### Material provided ###

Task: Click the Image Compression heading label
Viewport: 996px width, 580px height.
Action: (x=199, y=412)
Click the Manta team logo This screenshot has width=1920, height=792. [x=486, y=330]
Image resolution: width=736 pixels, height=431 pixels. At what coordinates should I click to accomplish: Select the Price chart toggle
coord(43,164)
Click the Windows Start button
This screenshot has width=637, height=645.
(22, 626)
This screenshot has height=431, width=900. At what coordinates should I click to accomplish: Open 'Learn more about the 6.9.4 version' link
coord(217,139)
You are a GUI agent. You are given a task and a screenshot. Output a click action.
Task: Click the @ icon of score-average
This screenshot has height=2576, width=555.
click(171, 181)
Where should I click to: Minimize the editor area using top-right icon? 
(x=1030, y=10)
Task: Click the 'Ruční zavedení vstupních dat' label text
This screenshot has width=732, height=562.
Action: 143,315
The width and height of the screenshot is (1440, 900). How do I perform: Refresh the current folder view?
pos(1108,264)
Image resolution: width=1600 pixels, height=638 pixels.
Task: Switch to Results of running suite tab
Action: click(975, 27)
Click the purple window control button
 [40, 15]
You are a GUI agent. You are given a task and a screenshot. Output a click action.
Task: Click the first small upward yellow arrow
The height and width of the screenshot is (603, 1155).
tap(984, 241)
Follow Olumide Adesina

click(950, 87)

###

**About this exercise**. Give back the entire listing with every word intact.

**Task response**.
Task: Click the Image Compression heading label
Viewport: 996px width, 580px height.
Action: (x=199, y=412)
Click the Manta team logo This screenshot has width=1920, height=792. [x=486, y=330]
Image resolution: width=736 pixels, height=431 pixels. At what coordinates should I click to accomplish: Select the Price chart toggle
coord(43,164)
Click the Windows Start button
This screenshot has width=637, height=645.
(22, 626)
This screenshot has height=431, width=900. At what coordinates should I click to accomplish: Open 'Learn more about the 6.9.4 version' link
coord(217,139)
You are a GUI agent. You are given a task and a screenshot. Output a click action.
Task: Click the @ icon of score-average
This screenshot has height=2576, width=555.
click(171, 181)
Where should I click to: Minimize the editor area using top-right icon? 
(x=1030, y=10)
Task: Click the 'Ruční zavedení vstupních dat' label text
This screenshot has width=732, height=562.
Action: 143,315
The width and height of the screenshot is (1440, 900). How do I perform: Refresh the current folder view?
pos(1108,264)
Image resolution: width=1600 pixels, height=638 pixels.
Task: Switch to Results of running suite tab
Action: click(975, 27)
Click the purple window control button
 [40, 15]
You are a GUI agent. You are given a task and a screenshot. Output a click action.
Task: Click the first small upward yellow arrow
The height and width of the screenshot is (603, 1155).
tap(984, 241)
Follow Olumide Adesina

click(950, 87)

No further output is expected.